The Cayuga and Susquehanna Railroad was a railroad in the state of New York, in the United States. Its line ran from Ithaca, New York to Owego, New York. It was founded in 1829 and began operations in 1834. The Delaware, Lackawanna and Western Railroad (Lackawanna) leased the company in 1855 but it remained in existence as a non-operating subsidiary. It was conveyed to Conrail on the bankruptcy of the Erie Lackawanna Railway, successor to the Lackawanna, in 1976.

The railroad was chartered on January 28, 1828, as the Ithaca and Owego Railroad. It was the third railroad built in North America, and the longest of the three. It connected the town of Ithaca, on the southern shore of Cayuga Lake with the town of Owego on the Susquehanna River to the south. By 1818 the Cayuga–Seneca Canal connected the Erie Canal to the north end of Cayuga Lake. The Ithaca and Owego was planned to provide a missing link connecting the Erie Canal and the Great Lakes to the coal fields of Pennsylvania and the Chesapeake Bay.

Little construction was done until the Chemung Canal was built along a similar course in 1833 via Seneca Lake and Elmira, diverting trade from Ithaca and Owego. At this point construction was started and the work was completed by 1834. The chief engineer for the construction was John Randel Jr.

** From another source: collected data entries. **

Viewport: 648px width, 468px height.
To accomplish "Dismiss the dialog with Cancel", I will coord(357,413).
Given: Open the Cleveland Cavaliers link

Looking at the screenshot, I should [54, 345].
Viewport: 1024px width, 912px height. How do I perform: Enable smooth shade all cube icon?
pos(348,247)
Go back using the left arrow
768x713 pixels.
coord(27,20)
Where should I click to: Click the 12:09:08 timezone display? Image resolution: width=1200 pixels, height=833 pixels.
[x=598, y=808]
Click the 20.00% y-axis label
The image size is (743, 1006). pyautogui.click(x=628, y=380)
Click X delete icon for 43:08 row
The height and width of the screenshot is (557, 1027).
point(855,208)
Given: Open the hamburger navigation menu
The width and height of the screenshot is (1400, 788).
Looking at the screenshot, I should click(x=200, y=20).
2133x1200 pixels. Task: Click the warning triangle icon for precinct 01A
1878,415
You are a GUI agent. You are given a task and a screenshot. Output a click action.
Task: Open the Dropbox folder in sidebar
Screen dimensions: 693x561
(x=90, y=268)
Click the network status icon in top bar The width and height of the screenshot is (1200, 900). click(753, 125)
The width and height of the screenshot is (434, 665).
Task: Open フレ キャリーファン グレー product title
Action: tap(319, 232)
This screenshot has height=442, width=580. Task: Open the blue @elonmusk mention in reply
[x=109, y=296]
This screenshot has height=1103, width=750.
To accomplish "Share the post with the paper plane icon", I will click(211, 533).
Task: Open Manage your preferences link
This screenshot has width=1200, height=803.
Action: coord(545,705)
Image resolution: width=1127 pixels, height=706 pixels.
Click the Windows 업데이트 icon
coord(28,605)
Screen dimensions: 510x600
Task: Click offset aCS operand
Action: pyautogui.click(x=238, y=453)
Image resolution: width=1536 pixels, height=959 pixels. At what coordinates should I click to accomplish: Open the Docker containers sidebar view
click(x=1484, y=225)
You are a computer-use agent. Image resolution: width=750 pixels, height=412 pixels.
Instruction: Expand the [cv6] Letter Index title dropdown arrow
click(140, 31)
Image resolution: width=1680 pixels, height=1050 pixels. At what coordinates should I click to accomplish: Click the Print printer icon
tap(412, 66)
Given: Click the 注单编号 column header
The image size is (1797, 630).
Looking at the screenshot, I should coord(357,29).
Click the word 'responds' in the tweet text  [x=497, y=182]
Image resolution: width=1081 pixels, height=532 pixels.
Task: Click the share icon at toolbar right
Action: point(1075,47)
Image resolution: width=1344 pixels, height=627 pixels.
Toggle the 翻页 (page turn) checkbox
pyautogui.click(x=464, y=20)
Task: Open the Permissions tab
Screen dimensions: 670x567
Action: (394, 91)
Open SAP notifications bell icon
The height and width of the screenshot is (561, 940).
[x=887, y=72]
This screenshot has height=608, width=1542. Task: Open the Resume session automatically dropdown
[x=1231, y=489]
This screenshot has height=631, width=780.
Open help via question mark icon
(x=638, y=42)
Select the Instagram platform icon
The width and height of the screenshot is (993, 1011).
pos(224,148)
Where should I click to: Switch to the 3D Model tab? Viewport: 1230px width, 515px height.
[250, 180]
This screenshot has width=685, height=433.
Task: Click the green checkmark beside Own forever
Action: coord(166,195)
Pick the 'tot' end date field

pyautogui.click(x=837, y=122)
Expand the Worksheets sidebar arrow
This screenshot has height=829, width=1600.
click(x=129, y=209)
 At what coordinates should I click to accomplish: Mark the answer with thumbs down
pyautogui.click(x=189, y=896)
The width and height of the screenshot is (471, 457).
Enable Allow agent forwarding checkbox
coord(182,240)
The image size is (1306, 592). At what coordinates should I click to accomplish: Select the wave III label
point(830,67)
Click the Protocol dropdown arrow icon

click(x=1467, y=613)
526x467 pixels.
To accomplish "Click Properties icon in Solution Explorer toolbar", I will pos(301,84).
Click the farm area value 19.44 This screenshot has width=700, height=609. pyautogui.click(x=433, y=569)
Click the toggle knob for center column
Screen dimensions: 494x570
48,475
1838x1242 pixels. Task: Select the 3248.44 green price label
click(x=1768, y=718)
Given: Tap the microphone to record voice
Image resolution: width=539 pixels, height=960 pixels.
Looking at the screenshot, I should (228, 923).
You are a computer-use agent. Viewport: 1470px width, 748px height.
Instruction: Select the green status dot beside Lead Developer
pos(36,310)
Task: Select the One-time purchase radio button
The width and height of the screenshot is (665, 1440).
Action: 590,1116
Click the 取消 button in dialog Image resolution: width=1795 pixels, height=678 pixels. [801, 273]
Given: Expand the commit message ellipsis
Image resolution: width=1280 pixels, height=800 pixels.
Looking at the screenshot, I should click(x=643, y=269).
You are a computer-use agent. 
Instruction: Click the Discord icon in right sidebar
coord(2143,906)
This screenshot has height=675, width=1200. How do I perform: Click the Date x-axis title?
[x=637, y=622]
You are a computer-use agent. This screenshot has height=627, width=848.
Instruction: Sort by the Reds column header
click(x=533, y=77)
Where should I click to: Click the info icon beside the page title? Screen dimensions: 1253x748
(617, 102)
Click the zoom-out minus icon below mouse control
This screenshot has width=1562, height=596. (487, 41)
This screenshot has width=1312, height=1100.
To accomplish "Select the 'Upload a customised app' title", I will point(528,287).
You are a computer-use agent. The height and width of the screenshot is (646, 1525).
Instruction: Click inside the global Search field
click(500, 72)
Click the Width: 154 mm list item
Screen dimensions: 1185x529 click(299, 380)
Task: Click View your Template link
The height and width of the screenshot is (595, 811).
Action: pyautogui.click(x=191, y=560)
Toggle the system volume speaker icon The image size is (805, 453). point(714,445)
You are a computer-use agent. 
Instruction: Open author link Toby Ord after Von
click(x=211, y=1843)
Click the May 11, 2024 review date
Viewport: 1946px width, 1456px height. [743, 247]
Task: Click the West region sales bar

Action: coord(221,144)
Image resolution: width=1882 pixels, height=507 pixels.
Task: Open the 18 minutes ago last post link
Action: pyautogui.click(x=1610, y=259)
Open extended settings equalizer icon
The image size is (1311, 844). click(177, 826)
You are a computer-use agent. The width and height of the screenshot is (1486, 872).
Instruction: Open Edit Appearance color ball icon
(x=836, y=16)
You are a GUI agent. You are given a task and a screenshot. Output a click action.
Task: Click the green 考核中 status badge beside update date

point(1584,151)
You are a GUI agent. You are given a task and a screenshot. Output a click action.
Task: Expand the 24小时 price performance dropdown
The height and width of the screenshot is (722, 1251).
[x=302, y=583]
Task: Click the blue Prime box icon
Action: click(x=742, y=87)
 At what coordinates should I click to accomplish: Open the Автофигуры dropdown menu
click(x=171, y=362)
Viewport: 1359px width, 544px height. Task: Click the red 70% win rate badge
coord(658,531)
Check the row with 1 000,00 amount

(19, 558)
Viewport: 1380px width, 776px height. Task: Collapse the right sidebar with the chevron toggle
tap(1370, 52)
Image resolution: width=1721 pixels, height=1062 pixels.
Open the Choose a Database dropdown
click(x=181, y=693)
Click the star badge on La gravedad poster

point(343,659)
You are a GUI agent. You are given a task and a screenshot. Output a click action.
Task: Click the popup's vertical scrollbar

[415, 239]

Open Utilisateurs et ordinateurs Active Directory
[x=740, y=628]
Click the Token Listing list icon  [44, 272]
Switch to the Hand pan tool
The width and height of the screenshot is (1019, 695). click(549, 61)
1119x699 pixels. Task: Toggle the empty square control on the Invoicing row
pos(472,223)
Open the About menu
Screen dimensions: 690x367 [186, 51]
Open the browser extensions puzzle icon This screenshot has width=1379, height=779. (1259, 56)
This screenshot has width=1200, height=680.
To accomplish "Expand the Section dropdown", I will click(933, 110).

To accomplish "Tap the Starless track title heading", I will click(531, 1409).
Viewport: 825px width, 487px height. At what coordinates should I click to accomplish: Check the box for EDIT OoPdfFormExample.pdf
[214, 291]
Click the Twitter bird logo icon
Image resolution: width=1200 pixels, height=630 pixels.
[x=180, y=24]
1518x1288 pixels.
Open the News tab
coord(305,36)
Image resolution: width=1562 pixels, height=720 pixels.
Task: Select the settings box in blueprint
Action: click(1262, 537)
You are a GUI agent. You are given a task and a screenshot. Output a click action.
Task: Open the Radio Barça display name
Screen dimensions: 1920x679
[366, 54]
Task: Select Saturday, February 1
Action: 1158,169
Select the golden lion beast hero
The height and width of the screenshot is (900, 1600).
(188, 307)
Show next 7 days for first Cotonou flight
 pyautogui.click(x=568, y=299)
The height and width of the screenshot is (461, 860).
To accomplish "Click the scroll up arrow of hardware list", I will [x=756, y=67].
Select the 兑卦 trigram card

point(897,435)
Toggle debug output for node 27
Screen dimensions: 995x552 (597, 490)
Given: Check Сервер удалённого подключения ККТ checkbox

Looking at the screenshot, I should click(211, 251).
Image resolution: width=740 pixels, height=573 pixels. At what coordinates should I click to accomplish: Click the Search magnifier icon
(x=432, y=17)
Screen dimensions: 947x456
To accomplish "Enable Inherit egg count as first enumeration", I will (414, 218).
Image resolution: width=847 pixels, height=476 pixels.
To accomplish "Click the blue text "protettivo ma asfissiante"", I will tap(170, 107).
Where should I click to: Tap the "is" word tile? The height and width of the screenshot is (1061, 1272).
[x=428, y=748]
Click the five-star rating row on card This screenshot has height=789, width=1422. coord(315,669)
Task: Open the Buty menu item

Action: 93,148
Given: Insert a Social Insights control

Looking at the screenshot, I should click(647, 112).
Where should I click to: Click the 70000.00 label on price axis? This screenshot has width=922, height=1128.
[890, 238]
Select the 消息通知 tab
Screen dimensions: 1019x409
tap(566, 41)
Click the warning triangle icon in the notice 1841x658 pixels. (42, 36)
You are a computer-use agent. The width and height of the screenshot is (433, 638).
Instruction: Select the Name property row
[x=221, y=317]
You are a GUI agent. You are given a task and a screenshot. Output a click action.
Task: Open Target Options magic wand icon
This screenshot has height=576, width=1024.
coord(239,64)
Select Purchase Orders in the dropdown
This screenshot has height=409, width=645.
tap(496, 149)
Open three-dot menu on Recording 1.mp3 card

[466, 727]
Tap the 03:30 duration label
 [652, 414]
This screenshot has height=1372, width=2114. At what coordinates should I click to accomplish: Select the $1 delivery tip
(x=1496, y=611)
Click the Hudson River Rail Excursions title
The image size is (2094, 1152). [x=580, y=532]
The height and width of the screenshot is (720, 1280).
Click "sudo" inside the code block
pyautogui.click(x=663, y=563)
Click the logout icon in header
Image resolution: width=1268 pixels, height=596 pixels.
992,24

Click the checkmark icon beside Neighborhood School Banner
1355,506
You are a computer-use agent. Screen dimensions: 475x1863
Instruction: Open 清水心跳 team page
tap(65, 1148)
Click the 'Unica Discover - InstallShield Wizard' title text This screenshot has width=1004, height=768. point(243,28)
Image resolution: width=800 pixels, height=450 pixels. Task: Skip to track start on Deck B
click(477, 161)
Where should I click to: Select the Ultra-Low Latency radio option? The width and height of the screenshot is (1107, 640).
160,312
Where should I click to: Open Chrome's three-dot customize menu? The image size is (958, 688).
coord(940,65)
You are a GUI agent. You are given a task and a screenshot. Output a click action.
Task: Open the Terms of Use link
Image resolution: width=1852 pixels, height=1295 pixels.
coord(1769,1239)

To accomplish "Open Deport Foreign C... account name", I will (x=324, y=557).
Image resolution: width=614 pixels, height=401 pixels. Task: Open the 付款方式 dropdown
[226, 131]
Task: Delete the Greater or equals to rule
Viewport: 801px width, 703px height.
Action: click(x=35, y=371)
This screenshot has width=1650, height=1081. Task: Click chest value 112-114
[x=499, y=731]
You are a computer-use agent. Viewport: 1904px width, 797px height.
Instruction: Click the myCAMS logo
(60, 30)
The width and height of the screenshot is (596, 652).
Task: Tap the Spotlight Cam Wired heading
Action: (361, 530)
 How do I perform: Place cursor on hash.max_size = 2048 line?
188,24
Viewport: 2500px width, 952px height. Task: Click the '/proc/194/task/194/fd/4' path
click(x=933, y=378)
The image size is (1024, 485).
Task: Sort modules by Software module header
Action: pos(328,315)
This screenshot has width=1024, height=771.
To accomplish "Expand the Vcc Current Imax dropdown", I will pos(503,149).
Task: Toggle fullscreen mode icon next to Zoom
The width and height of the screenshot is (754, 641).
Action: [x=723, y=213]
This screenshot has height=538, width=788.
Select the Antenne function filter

The track was standard gauge strap-iron rails— strips of cast iron attached to wooden rails. The line covered a distance of approximately 30 miles (48 km). It comprised an ascent from Cayuga Lake of 602 feet (183 m) in 8 miles (13 km) followed by a descent to Owego of 276 feet (84 m). Two inclined planes accomplished the lift from Ithaca, one driven by a stationary engine and the second by a horse-drawn windlass. Originally the cars were pulled by horse power, an engine, “The Pioneer”, built by Walter McQueen of Albany, was purchased in 1840. This engine was in service for a few years before crashing through a bridge killing the engineer and fireman, and the railroad returned to horse power.

In 1842 the railroad defaulted on its debts, and was foreclosed and sold to Henry Yates and Archibald McIntyre who reorganized the company as the Cayuga and Susquehanna Railroad. At this time the track was changed to broad gauge. The Delaware, Lackawanna and Western Railroad leased the company in 1855 and operated the line thereafter as part of its Cayuga Division. The DL&W reconstructed the line with “heavy T rails” and converted it back to standard gauge, facilitating a connection to the Erie in Owego.

In 1956 the physical right-of-way was abandoned; it would later be incorporated into the South Hill Recreation Way in Ithaca.

The company remained in existence as a non-operating subsidiary through the merger with the Erie Railroad in 1960 to form the Erie Lackawanna Railway. It was conveyed to Conrail in 1976 on the Erie Lackawanna’s bankruptcy.